___ MATERIAL FOR THIS EXERCISE ___
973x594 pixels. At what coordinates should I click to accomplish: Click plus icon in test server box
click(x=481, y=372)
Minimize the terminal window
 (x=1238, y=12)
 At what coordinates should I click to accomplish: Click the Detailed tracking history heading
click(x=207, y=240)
___
___ MATERIAL FOR THIS EXERCISE ___
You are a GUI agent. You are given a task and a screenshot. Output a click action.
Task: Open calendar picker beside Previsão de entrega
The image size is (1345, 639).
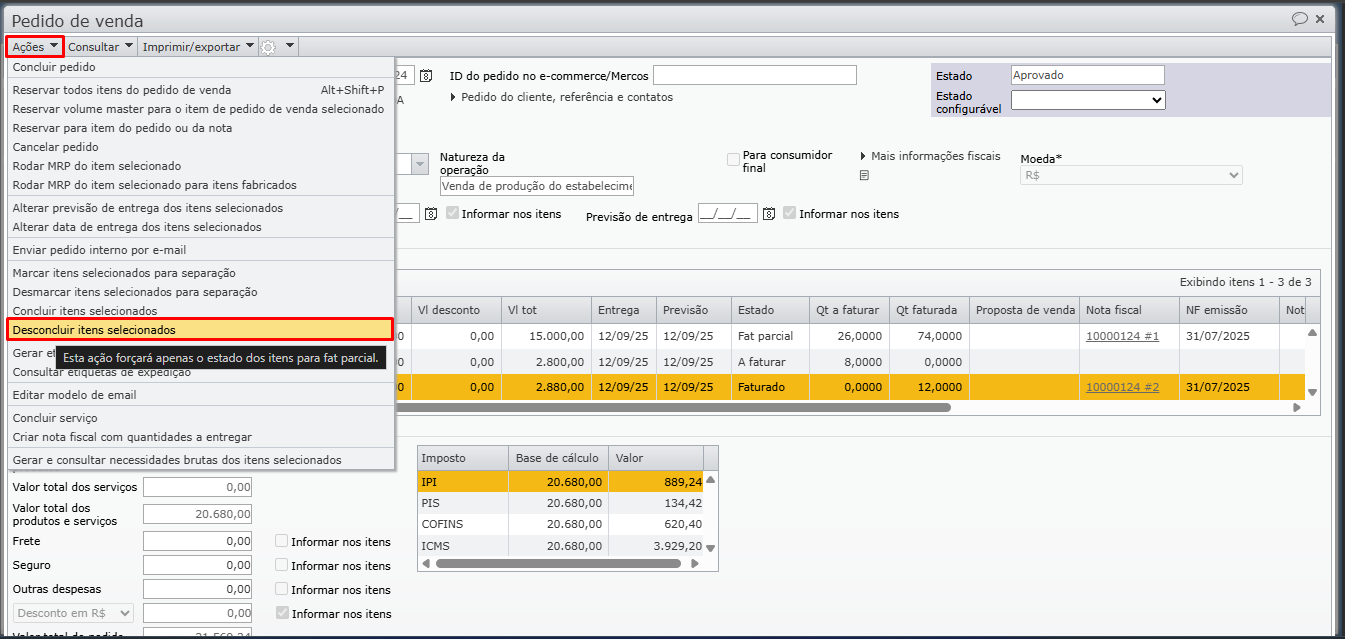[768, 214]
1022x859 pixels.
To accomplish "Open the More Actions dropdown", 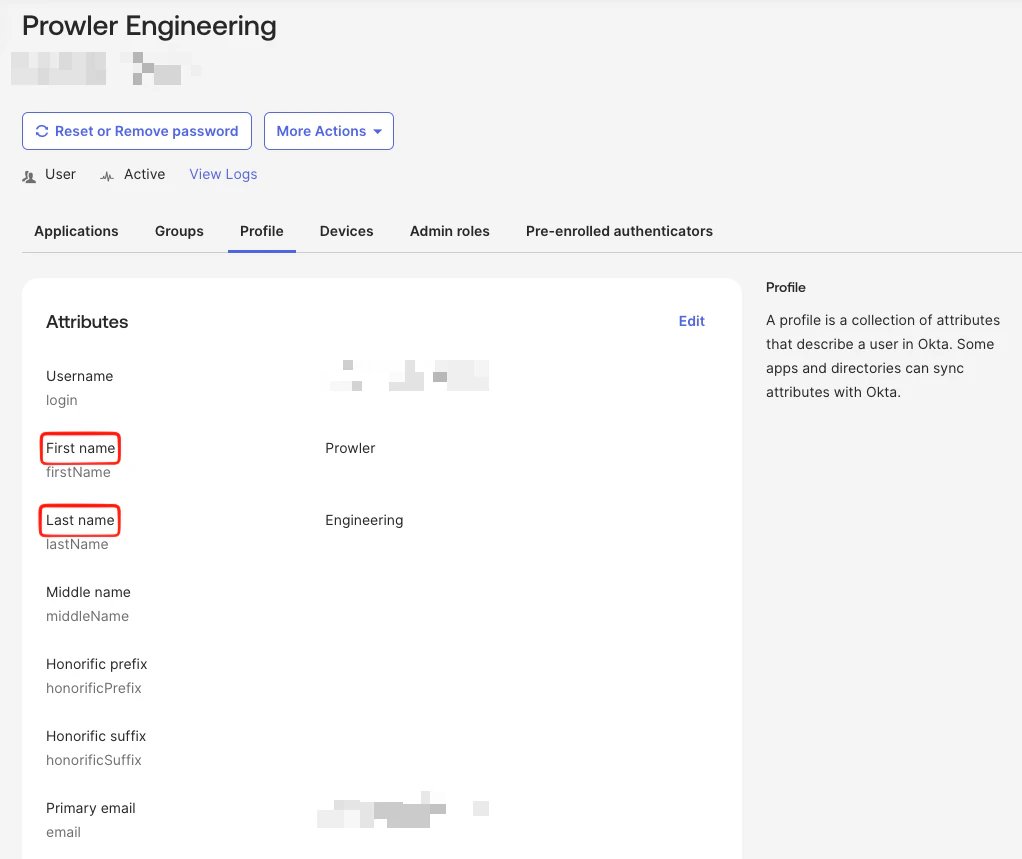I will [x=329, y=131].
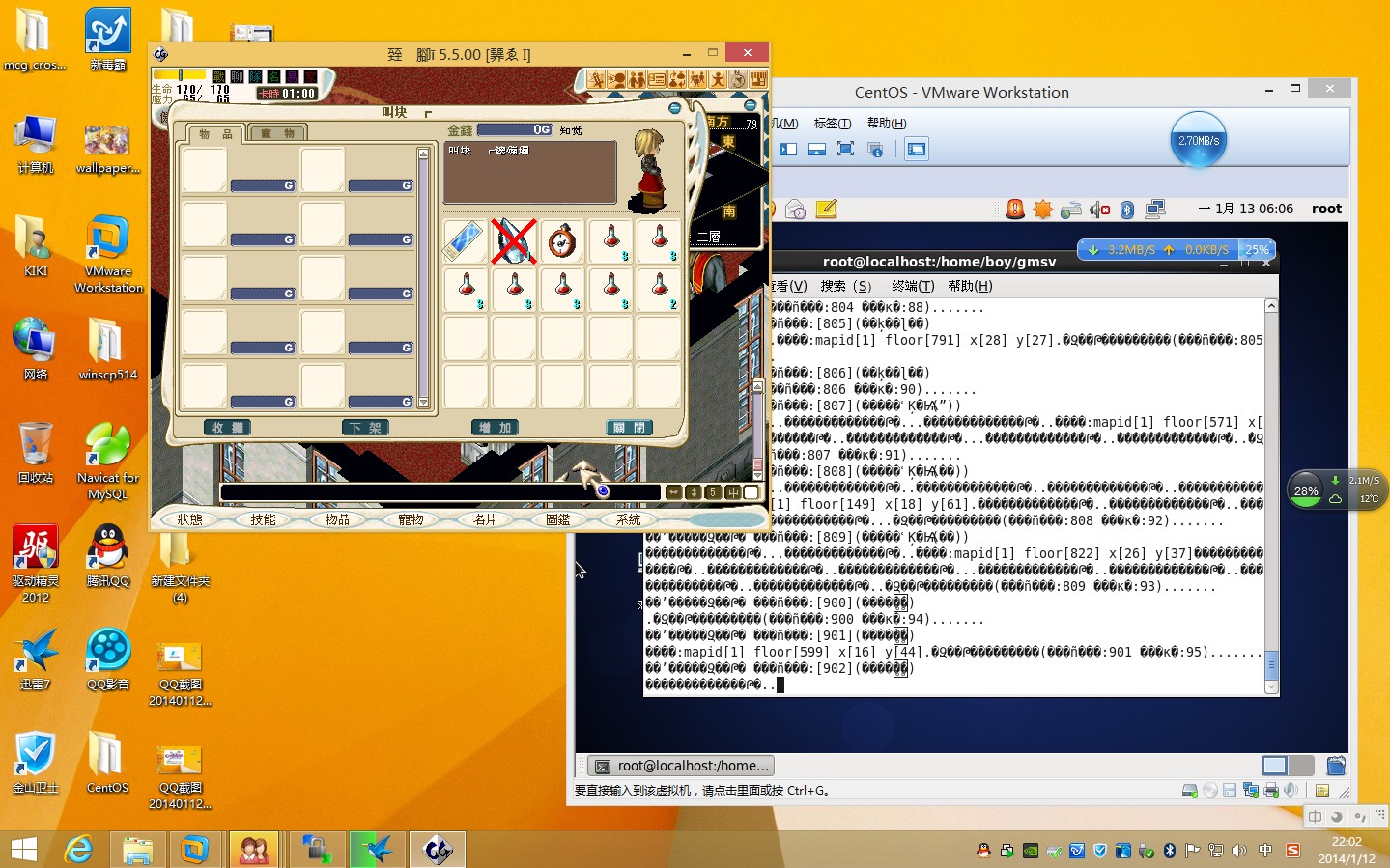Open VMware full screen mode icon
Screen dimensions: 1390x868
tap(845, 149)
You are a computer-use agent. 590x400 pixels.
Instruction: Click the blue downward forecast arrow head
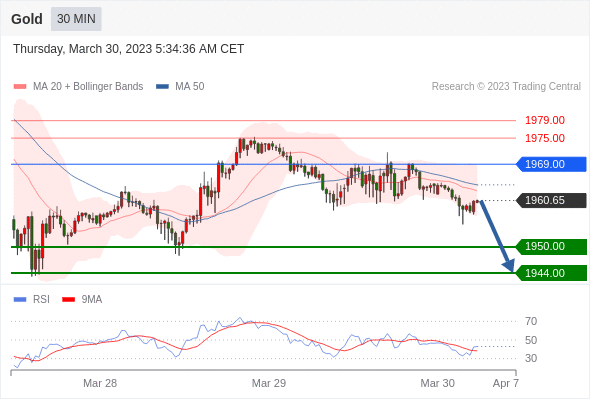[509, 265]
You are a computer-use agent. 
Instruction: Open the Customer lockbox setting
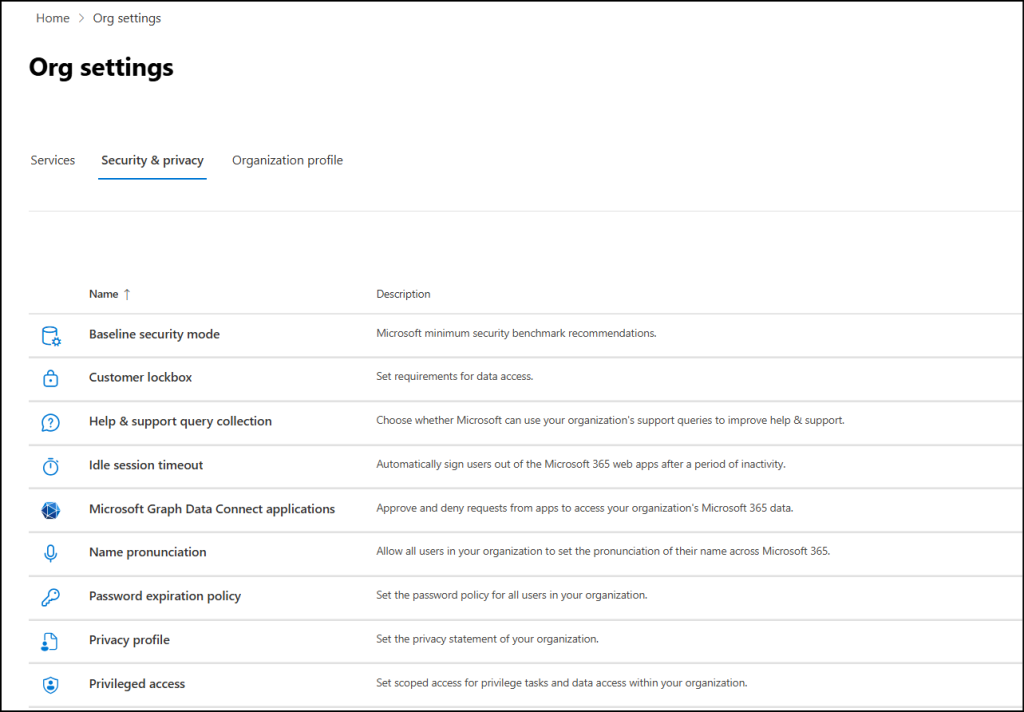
___
___ MATERIAL FOR THIS EXERCISE ___
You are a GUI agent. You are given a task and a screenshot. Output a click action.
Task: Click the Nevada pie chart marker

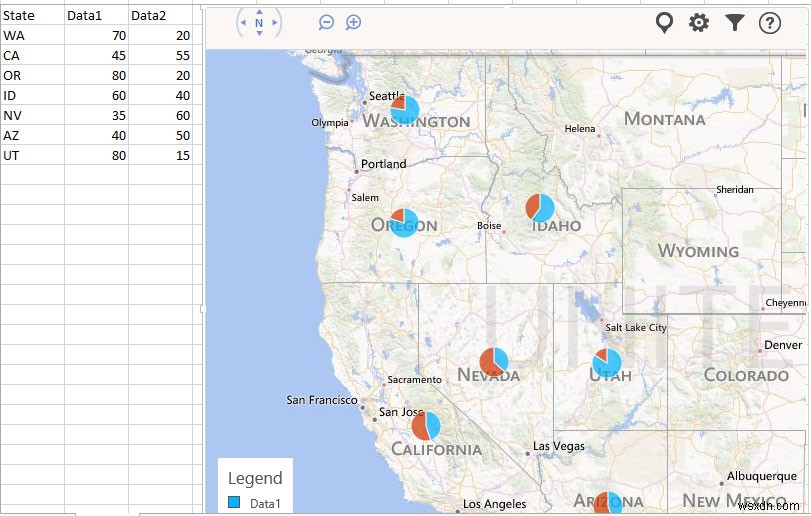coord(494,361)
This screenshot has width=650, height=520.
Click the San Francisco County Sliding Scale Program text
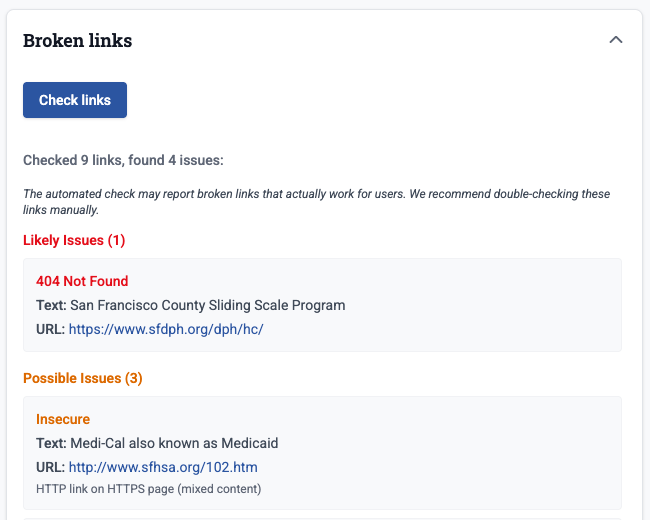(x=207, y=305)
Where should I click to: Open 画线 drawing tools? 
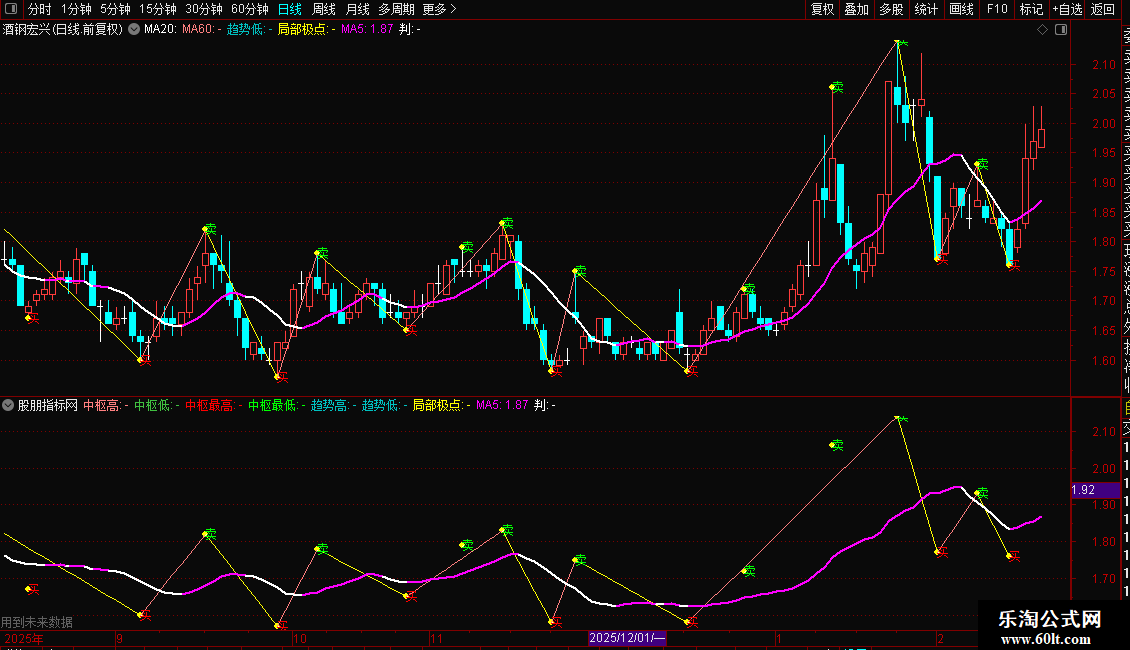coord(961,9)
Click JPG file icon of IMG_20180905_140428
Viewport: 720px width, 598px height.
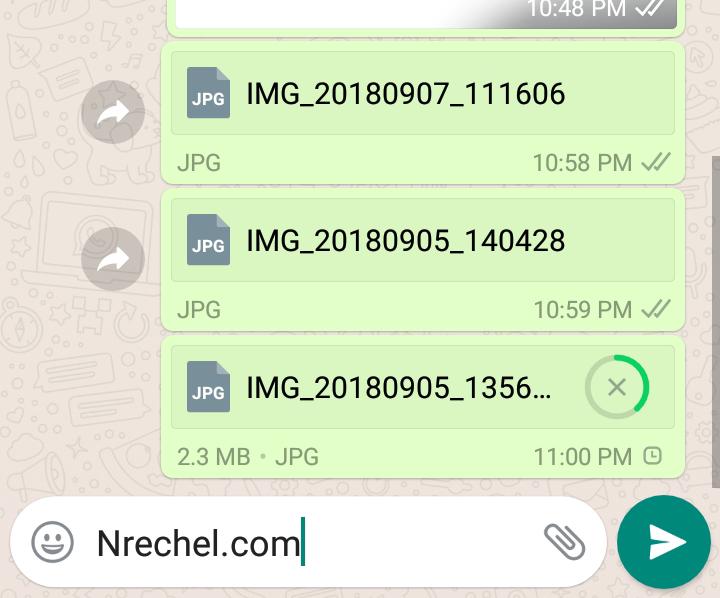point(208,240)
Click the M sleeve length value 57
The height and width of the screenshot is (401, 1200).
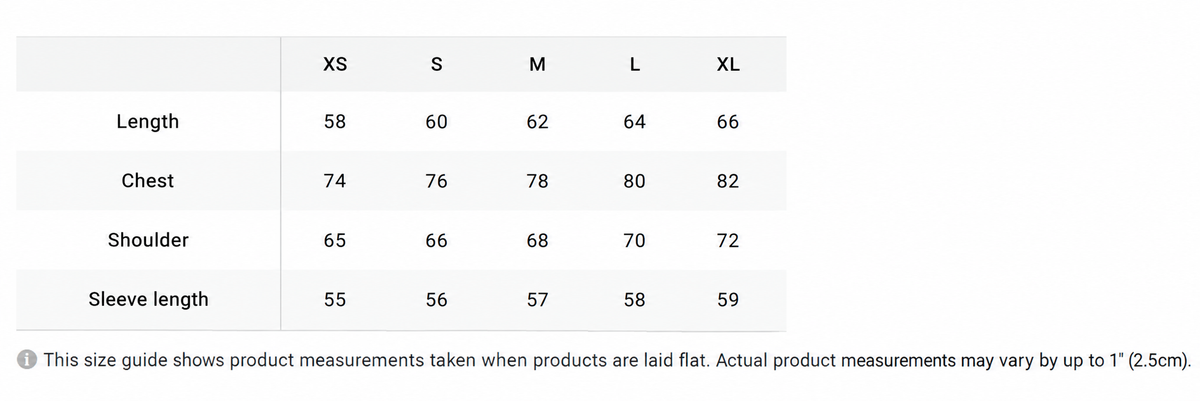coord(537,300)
___
▶ **EXERCISE OBJECTIVE**: Copy out the data above word for word, starting at the line that contains "At what coordinates should I click to accomplish: Click the" and ending at the line that contains "click(x=207, y=240)".

▶ **FULL RESPONSE**:
 At what coordinates should I click to accomplish: Click the Detailed tracking history heading
click(x=207, y=240)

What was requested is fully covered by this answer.